The variables and values were

v = weight in bytes by data type.
n = number of records.
m = type of measurement (megabyte MB).

Established values:

v = byte.
n = 1,507,680.
m = 1,048,576.
x = weight of total registrations.

x = 418.60 MB (this result is the weight of the records currently monitored). To calculate the total size with a projection of six months the value of the records was changed as follows:

n = 761,529,600.
r = 301,394.256591796875 MB.
r = 294.33 (gigabyte GB).

5. Results

In order to evaluate the developed framework, the exercise was applied in the monitoring and analysis of the data generated by the communication teams, as well as the UPS. This process tested the entire distribution of the framework from data acquisition to data analysis. The results obtained were compared with the energy consumption data of each of the equipment provided by the manufacturer. Next, the whole process generated for the analysis was detailed, wherein each of the stages and the specific variables in the electrical consumption were included.

5.1. Analysis of Voltage Variations

On the basis of an analysis of the campus infrastructure and data center equipment for six months, an equivalent of 300 GB of information was processed. An important condition to consider in the process was the monitoring of items by devices or new equipment income, as the volume of data can be rapidly increased until it reaches the surrounding terabytes or petabytes of information. It is necessary to emphasize that the data was acquired from the network equipment and the energy control system where information is processed during a 24 h period. To perform a history of events, a regression was carried out that involved processing large amounts of information at the terabyte level. For this reason, the Hadoop framework was configured to process batch information to solve the problem of an environment that required a regression or projection analysis. For the analysis, the framework worked with the input voltage data in the Nexus 3000 family and the input and output voltages of the APC UPS and AP9215RM models. Table 2 shows the unification of the voltage values of the network equipment, computing, storage, and UPS, which are provided in the datasheets.

In the analysis, the default values detailed in the technical specifications of the equipment were established; the values had a direct line in their input voltage. Figure 2 shows the best scenario of input voltage consumption, which was 120 volts—this is the common voltage value of Ecuador, where the work was performed. This can be observed in the left section of the figure, and the real scenario that takes values in relation to those acquired in the monitoring is observed in the right hand section.
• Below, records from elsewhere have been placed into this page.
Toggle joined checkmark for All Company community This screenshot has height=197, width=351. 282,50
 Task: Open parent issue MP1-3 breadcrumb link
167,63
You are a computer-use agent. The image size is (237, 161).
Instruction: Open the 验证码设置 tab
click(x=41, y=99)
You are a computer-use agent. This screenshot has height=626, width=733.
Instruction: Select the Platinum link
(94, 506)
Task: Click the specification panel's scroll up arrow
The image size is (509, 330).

This ranged from a minimum of 124 to a maximum of 128 volts, considering the average of 124.8 volts on Nexus 3124 devices.
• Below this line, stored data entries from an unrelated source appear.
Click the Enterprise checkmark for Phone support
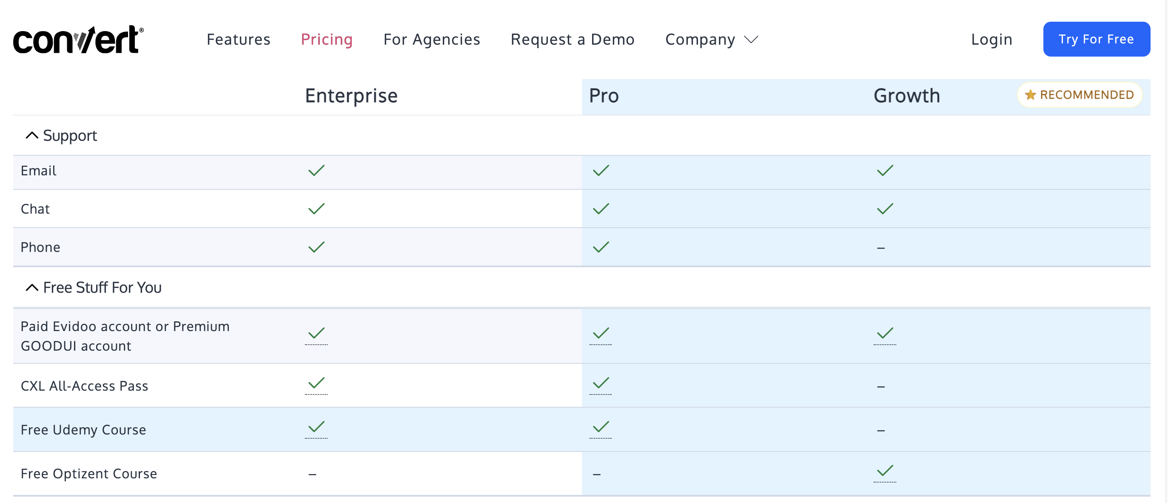1168x503 pixels. (x=316, y=247)
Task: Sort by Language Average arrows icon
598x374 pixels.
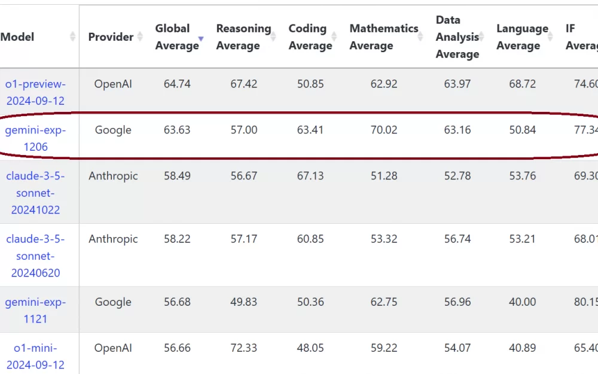Action: pos(550,37)
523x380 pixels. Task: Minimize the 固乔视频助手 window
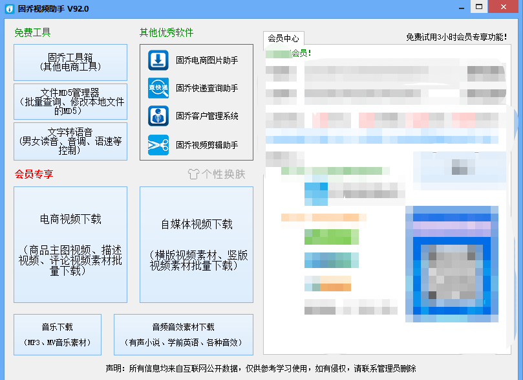tap(462, 7)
The analysis of the Cisco Nexus 3124 equipment shows that the voltages acquired in the monitoring varied between each piece of equipment. The Nexus (a) had a higher peak voltage, at 128 volts, even so, the values were still in the range specified by the manufacturer. Therefore, on the basis of the technical data sheet, there is an energy efficiency corresponding to the range of 89% to 91% by the equipment. The results imply that the equipment used at the time of monitoring had a performance focused on sustaining the efficient use of energy and was less than or equal to one.

During the analysis, a sample was taken during a period of 6 to 10 hours of monitoring, and as a result, variations of 2 to 8 volts per minute were identified. This means that the equipment underwent a type of overload in short periods, the Nexus equipment (b) in particular. These results indicate that it is important to have constant monitoring policies that verify the values for frequency, power, memory, and processing. The objective was to identify what caused the variations in voltage, even though they were within those established by the manufacturer, as over time they can still cause irreparable damage to the equipment.
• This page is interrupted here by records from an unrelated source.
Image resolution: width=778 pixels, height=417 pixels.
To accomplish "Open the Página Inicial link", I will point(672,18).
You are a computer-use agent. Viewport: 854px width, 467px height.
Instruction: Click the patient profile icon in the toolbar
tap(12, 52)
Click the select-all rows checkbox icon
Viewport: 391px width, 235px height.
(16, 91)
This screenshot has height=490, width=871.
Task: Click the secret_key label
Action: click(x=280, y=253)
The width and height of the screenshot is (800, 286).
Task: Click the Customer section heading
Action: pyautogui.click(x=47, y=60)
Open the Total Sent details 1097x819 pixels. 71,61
5.2. Voltage Monitoring in the Uninterruptible Power Supply System

The UPS was integrated into the monitoring to handle an approximation closer to the real load consumption of all the equipment. The equipment was connected to this alternating power supply, and, through monitoring, it is possible to verify its total voltage when it is at maximum consumption capacity. The input and output voltages were monitored and compared with the datasheet of the equipment that specified a consumption of between 200 and 240 volts, which guaranteed the efficiency of 89%. Once the data were entered into the framework, the voltages obtained ranged from 214 to 226 volts; thus, it was concluded that the equipment was in favorable conditions and contributed to a PUE close to one. Figure 3 displays the monitoring during a particular period, and the parameters monitored correspond to the input voltage. A minimum of 214 and a maximum of 226 volts was verified in certain minutes; however, these values were within the range established by the manufacturer.

Figure 3 shows the variations in input voltage, which fluctuated from 11 volts with an average of 220 volts, which was within the range established for the equipment according to its technical data sheet. This measure was taken during a 48 h period, where the load of the equipment was not greater than the standard values. In future, it would be beneficial to analyze the equipment when there is a power cut and when all the devices are connected to the UPS, so as to validate a higher load and determine the minimum and maximum voltages.

Figure 4 illustrates the monitoring and shows two high peaks during two time periods on a normal operating day, the first between 10:00 and 10:30 and the second between 13:45 and 14:30. The first period corresponded to the peak when additional equipment was connected to the power source in the data center. This type of anomaly explained the higher electrical traffic and increase in voltage. It is important to monitor the equipment during peak hours to verify the minimum and maximum voltages, thus validating that the parameters oscillate in the range determined by the manufacturer.

In the second period from 13:45 to 14:30, it was validated that the peak voltage was due to the machines inside the data center starting up, because as soon as the classrooms went into operation the voltage stabilized within minutes.

6. Discussion

This work integrated technologies that help improve the processes of an environment to the point of turning them into intelligent environments. Under this concept, the integration carried out in this work contributes to the management of campus resources. Its method is to be conceived in a generic way and through utilizing technologies that are mostly open-source, it is able to be replicated on any campus regardless of the infrastructure.

Given the rise of big data and technologies such as cloud computing, the creation of efficient data centers committed to the environment and energy-saving has become a first-order need. This is not only the case environmentally but also economically, as a smart campus invests a large amount of its budget in energy jacks and equipment maintenance.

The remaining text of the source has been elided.